I grew up on Riverside's Eastside in a working-class family, and the one main way I analyze political questions is to ask "What is good for working people?"

Sometimes the answers are very clear. For example, offensive wars are never good for workers, and neither are offensive wars dressed up to look like defensive wars. The present war in Iraq is an imperial power-grab, meant to benefit some of the corporate wealthy, and it stinks to high heaven. It is certainly not good for the workers who pay the taxes that finance it, and it is not good for workers whose sons and daughters are sent to fight and die (what a waste of a life - to die for a lie!).

Cutting taxes on the rich is not good for workers, because workers will pay the difference, or suffer cuts in public services.

Union-busting is not good for workers. I would vote in Congress to outlaw hiring scabs. The Democratic Party talked about this a lot, but they never did it even when they had the presidency and a majority in both houses of congress.

Improvements in education help workers and their families. Improvements in public transportation help workers and their families. Saving the environment for our children is good for workers and their families.

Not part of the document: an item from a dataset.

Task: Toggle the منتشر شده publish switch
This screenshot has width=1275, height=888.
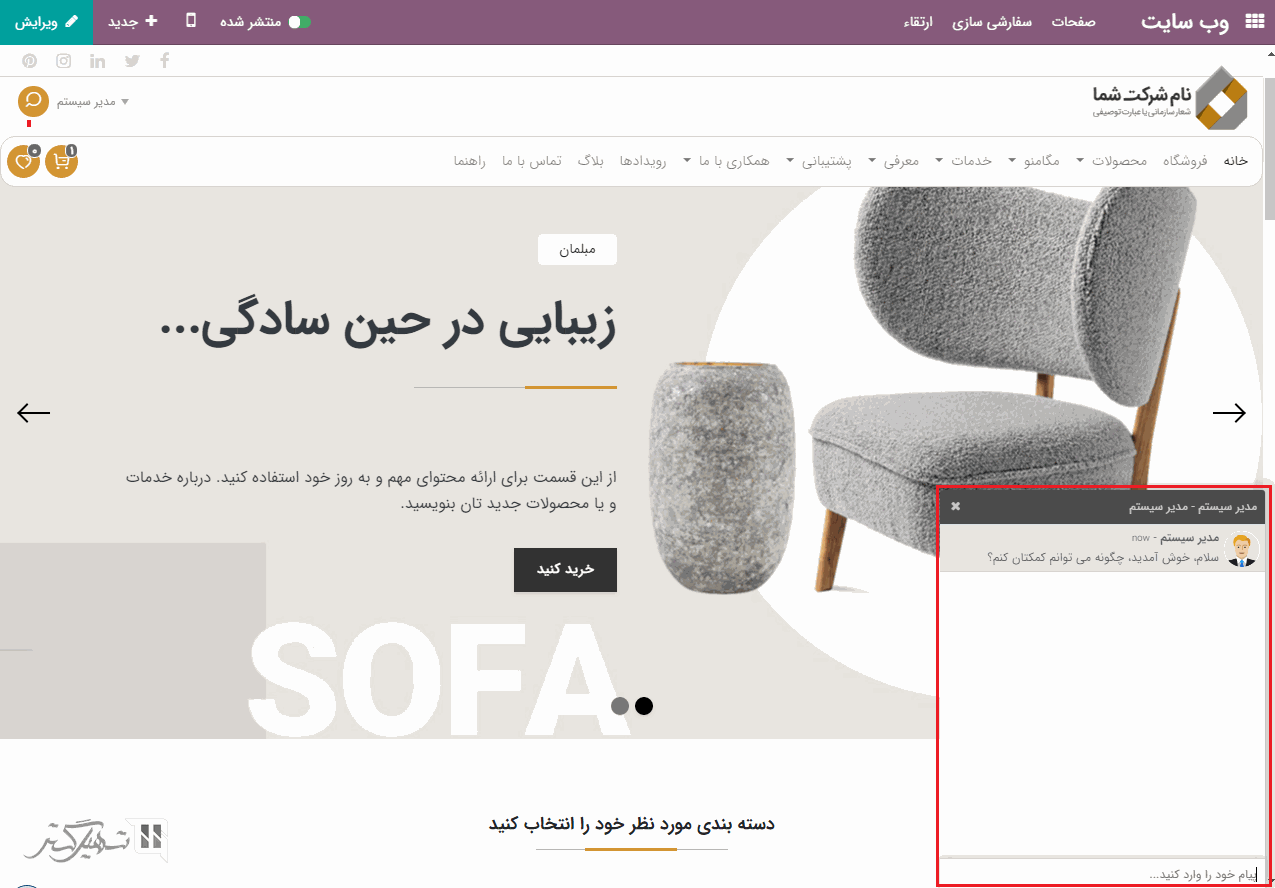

Opposing bigotry is good for workers and their families. Racism is bad for workers, even racist workers, because it divides them and makes it easier to exploit them.

Tolerance is good for workers. Religious tolerance, political tolerance, cultural tolerance, all improve the circumstance in which workers live.

So my touchstone, the way I gauge all political proposals and actions, is the good of the working class. This happens to be a good way to assess things even for people who are not workers, because factory owners, and merchants, and independent professionals, all benefit from the prosperity of workers. Workers and their families are over 80% of the U.S. population, and without them nothing is produced, little can be sold, and no one prospers.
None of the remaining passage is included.